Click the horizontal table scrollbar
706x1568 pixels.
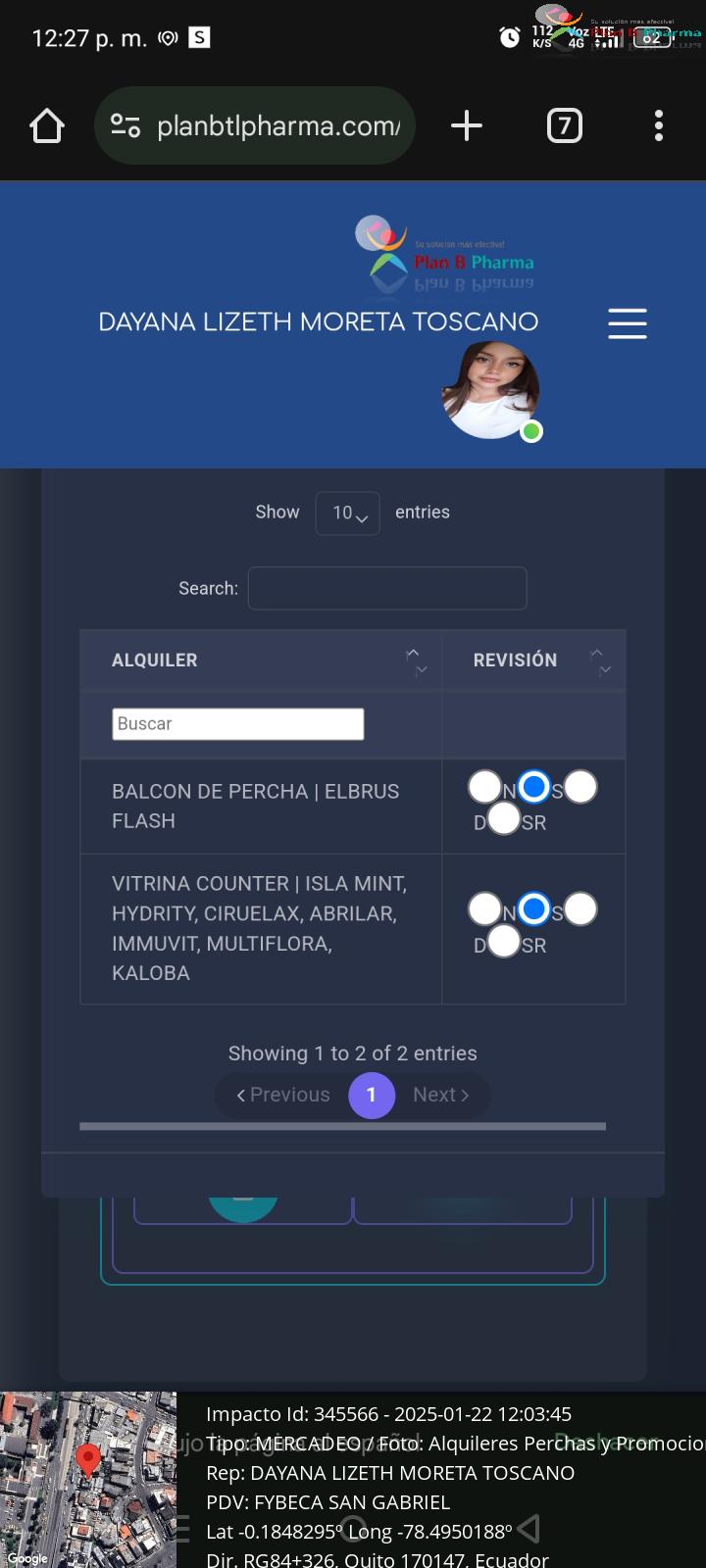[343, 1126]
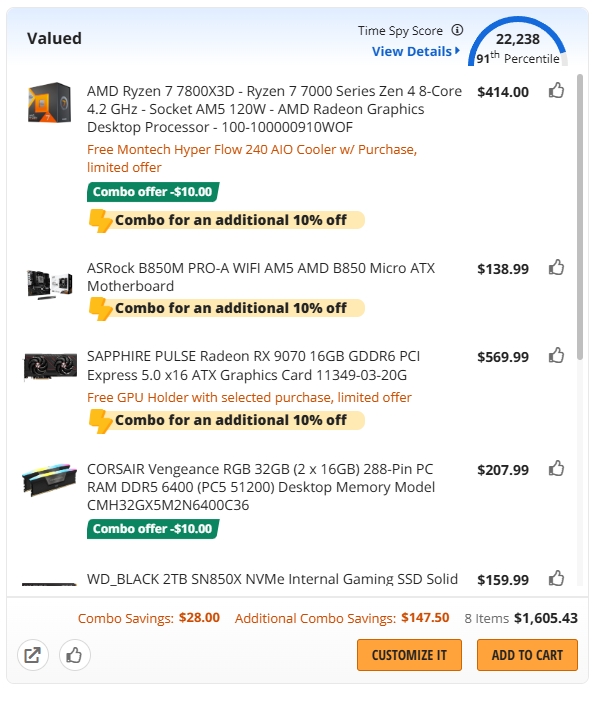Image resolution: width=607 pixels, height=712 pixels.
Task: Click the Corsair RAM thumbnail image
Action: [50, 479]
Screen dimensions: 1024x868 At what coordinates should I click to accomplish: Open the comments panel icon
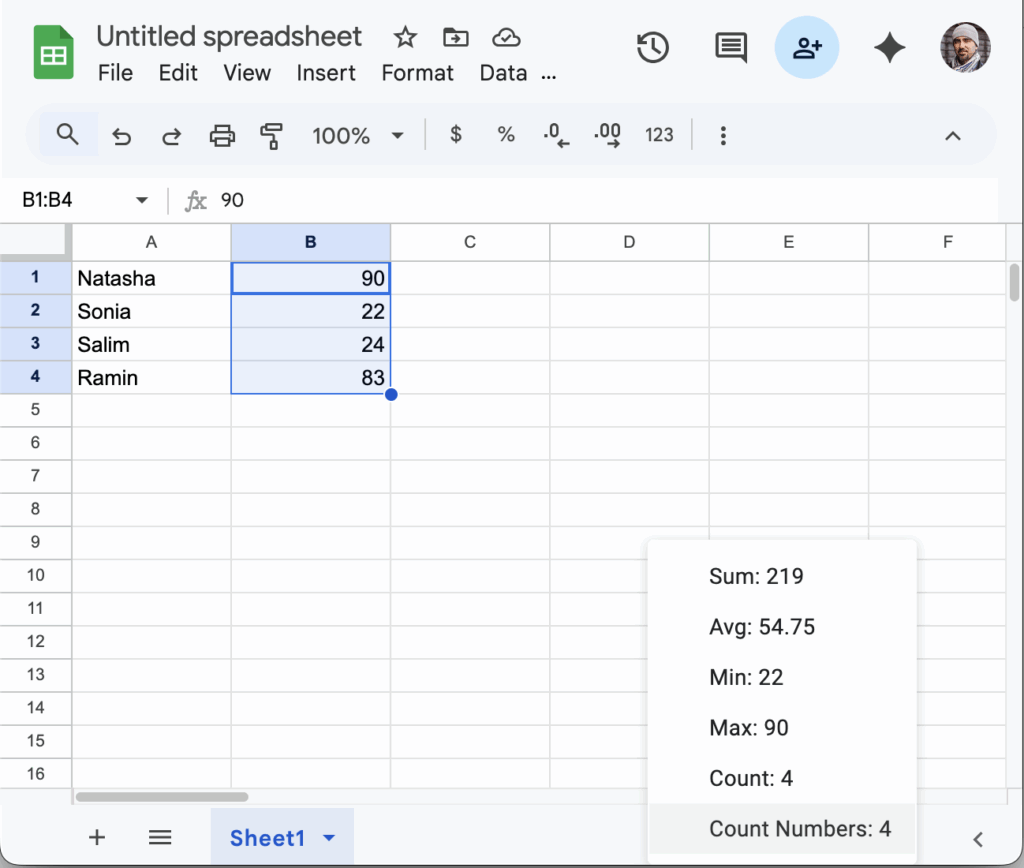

· · · · ·

Once the pictures are set aside, repeat the data above exactly.

Click the horizontal table scrollbar
706x1568 pixels.
[343, 1126]
Image resolution: width=607 pixels, height=712 pixels.
Task: Click the Corsair RAM thumbnail image
Action: [50, 479]
Screen dimensions: 1024x868 At what coordinates should I click to accomplish: Open the comments panel icon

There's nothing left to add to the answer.